Iraqi forces sought to capitalize on the air strikes, which have largely been limited to the north since they began on August 8, attacking terrorists in the area and retaking the town of Barwana.
Obama made his political career opposing the war in Iraq and pulled out US troops in 2011, but has recently drawn flak for failing to outline a strategy to combat ISIL.
He announced he will make a speech on Wednesday to lay out his "game plan" to deal with the terrorists.
"I'm preparing the country to make sure that we deal with a threat from" ISIL, Obama said in an interview aired Sunday on NBC's "Meet the Press".
He said he would not announce the return of American ground troops to Iraq, and would focus instead on a "counter-terrorism campaign".
"We are going to systematically degrade their capabilities. We're going to shrink the territory that they control. And ultimately we're going to defeat them," Obama said.

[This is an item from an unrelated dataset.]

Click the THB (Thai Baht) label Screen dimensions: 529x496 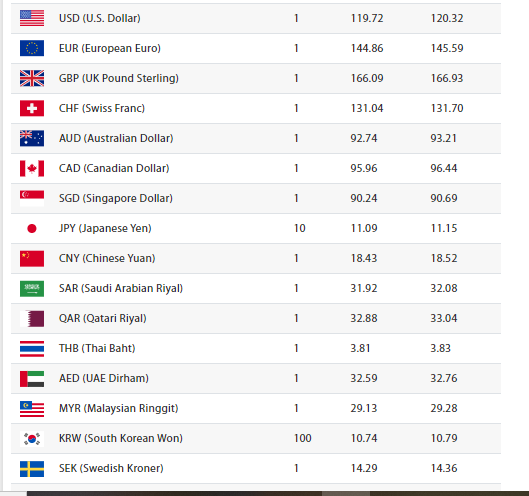(97, 348)
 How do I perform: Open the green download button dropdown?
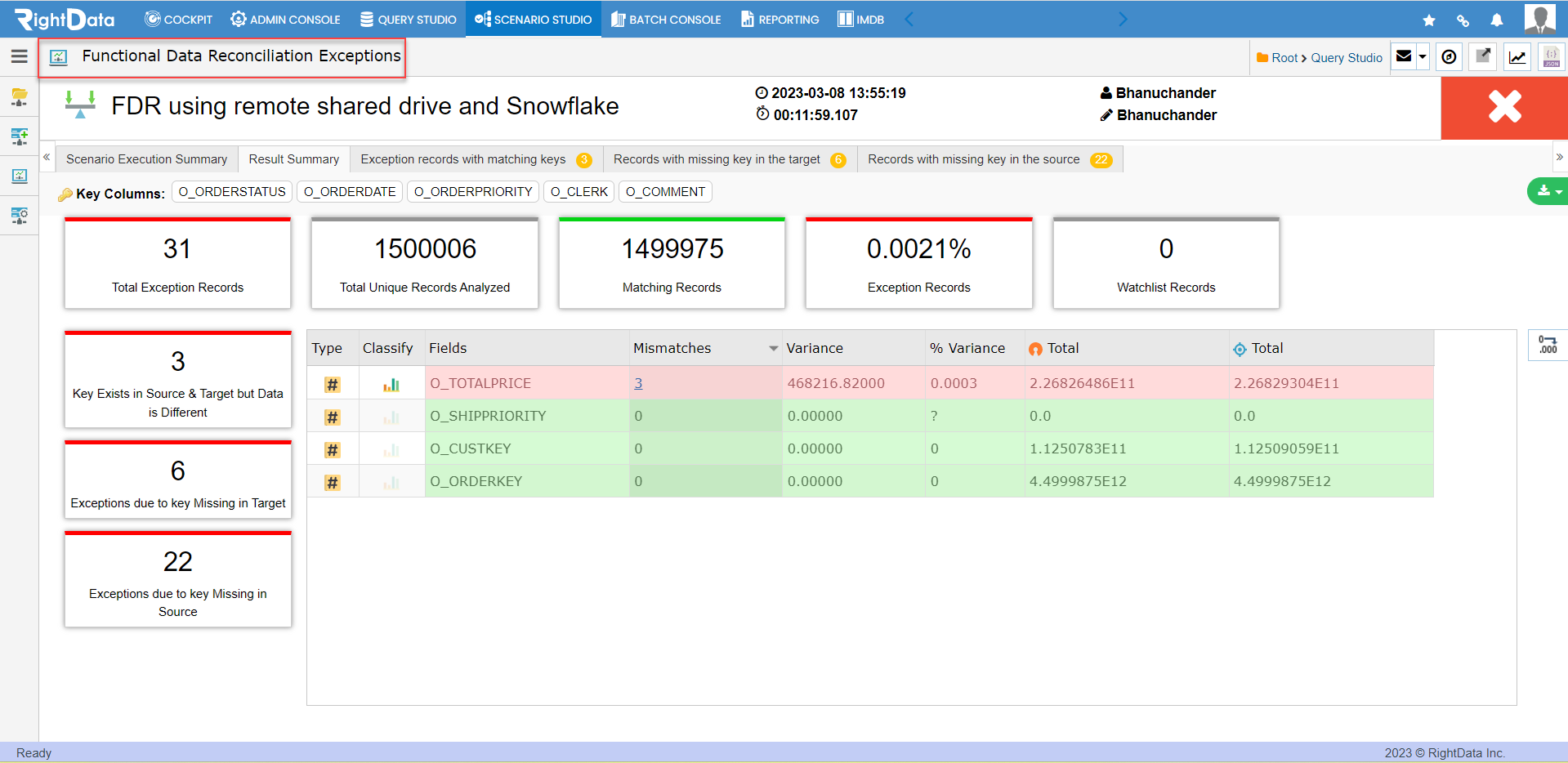coord(1548,191)
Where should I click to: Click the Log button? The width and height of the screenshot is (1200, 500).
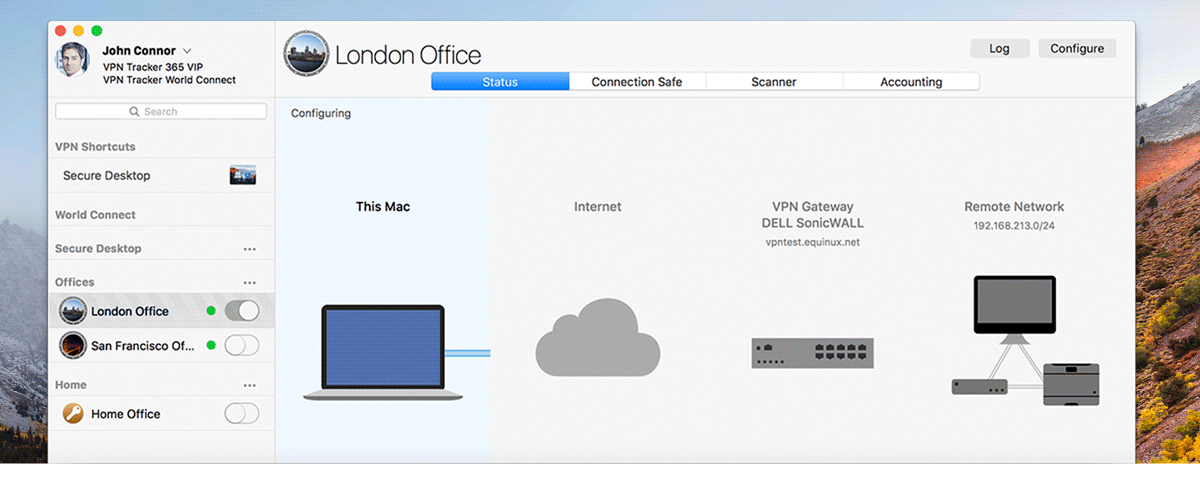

Arab League chief Nabil al-Arabi, meanwhile, said the bloc's 22 members had agreed to confront ISIL.
"The Arab foreign ministers have agreed to take the necessary measures to confront terrorist groups including" IS, he told reporters in Cairo, without explicitly supporting US calls for a coalition to back its air campaign.
Sunday's US air strikes targeted an area that the militants have repeatedly tried to capture from government troops and their Sunni militia allies.
The strikes destroyed four Humvees, four armed vehicles, two fighting positions and a command post, the US Central Command said in a statement.
Pentagon spokesman Rear Admiral John Kirby said in an earlier statement that "the potential loss of control of the dam or a catastrophic failure of the dam -- and the flooding that might result -- would have threatened US personnel and facilities in and around Baghdad, as well as thousands of Iraqi citizens".
Iraqi troops and militia retook Barwana, east of Haditha, from the Takfiris, who abandoned their weapons and vehicles in their retreat, an AFP correspondent reported.
"Joint forces backed by air support and tribesmen launched a wide attack to clear the areas surrounding the Haditha district," security spokesman Lieutenant General Qassem Atta told AFP.
The black ISIL banner was lowered from the town's main checkpoint and the Iraqi flag raised.